_EXERCISE DESCRIPTION_. Format everything from the line containing "844x418 pixels. At" down to the end of the material as a JSON list of strings, one string per line, leaving out blank lines.

[Word and element location data]
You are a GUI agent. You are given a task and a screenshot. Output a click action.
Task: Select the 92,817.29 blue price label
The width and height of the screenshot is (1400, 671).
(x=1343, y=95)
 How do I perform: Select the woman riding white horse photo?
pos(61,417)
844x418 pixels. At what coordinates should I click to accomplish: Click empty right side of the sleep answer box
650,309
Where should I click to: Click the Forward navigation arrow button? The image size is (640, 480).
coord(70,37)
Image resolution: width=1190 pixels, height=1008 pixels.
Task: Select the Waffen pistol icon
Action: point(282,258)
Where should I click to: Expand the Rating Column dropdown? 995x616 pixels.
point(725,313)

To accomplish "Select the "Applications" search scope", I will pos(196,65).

_OUTPUT OF THE EXERCISE_.
[
  "844x418 pixels. At what coordinates should I click to accomplish: Click empty right side of the sleep answer box",
  "650,309",
  "Where should I click to: Click the Forward navigation arrow button? The image size is (640, 480).",
  "coord(70,37)",
  "Image resolution: width=1190 pixels, height=1008 pixels.",
  "Task: Select the Waffen pistol icon",
  "Action: point(282,258)",
  "Where should I click to: Expand the Rating Column dropdown? 995x616 pixels.",
  "point(725,313)",
  "To accomplish \"Select the \"Applications\" search scope\", I will pos(196,65)."
]